M: O pioneirismo não é a única mentalidade, porque a rebeldia é importante para isso também. É uma inspiração, uma missão. Todo mundo que trabalha nessa temática ativista que militamos, com certeza, não está nela por dinheiro. Estamos comprometidos com esta missão, seja por uma questão profissional ou por uma questão humana, de efervescência interna.

Pra mim [o proibicionismo] é uma injustiça feita com as plantas, porque elas falam através de nós, através dos efeitos que elas causam em nós. Eu sinto que sou uma pessoa que prefere abertamente estar a serviço das plantas sagradas, mesmo que proibidas, para poder oferecer informação que tenha a ver com a crença humana num mundo melhor. 

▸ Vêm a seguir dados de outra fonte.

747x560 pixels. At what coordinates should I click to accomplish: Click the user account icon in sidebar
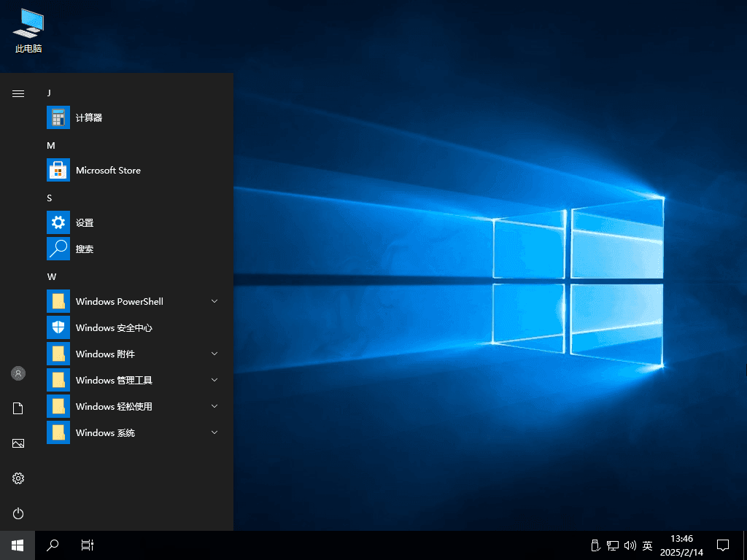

É uma utopia. Eu acredito muito nessas pequenas ações, dia a dia, que podemos minimamente mudar algo e estou muito feliz, apaixonada e inspirada de fazer um evento como a Expocannabis, que há nove anos surgiu dessa efervescência ativista de trazer informação.

A partir disso, [é gratificante] conseguir criar com meus parceiros uma oportunidade de trabalho que partiu do coração, que eu não estudei para ser, que foi uma coisa que nasceu, que se desenvolveu para se tornar essa plataforma de comunicação que nos inspira em produzir. É algo que sai de dentro do coração, como um trabalho, uma missão, de criar a abundância necessária para viver, já que tenho filhos e preciso trabalhar para sustentá-los.

Me gera muita gratidão poder tirar meu sustento desta planta e deste projeto que não somente me permite desenvolver meu pessoal, mas também é uma plataforma que inspira uma indústria no Uruguai, no Brasil, na Argentina, no Paraguai… Isso me deixa muito contente.

C: Por fim, para você, como a cannabis representa esta força de vontade para agir por um mundo mais justo?

M: A luta pela liberdade da cannabis é a luta por minha liberdade, pela liberdade dos meus filhos. Eu quero um mundo livre, onde seja verdadeiramente possível respeitar as escolhas pessoais de todos em questões que não afetam terceiros, agir pela preservação do planeta e o direito de ser feliz, nos explorar, investigar nossa própria consciência, o que para mim é um direito muito importante.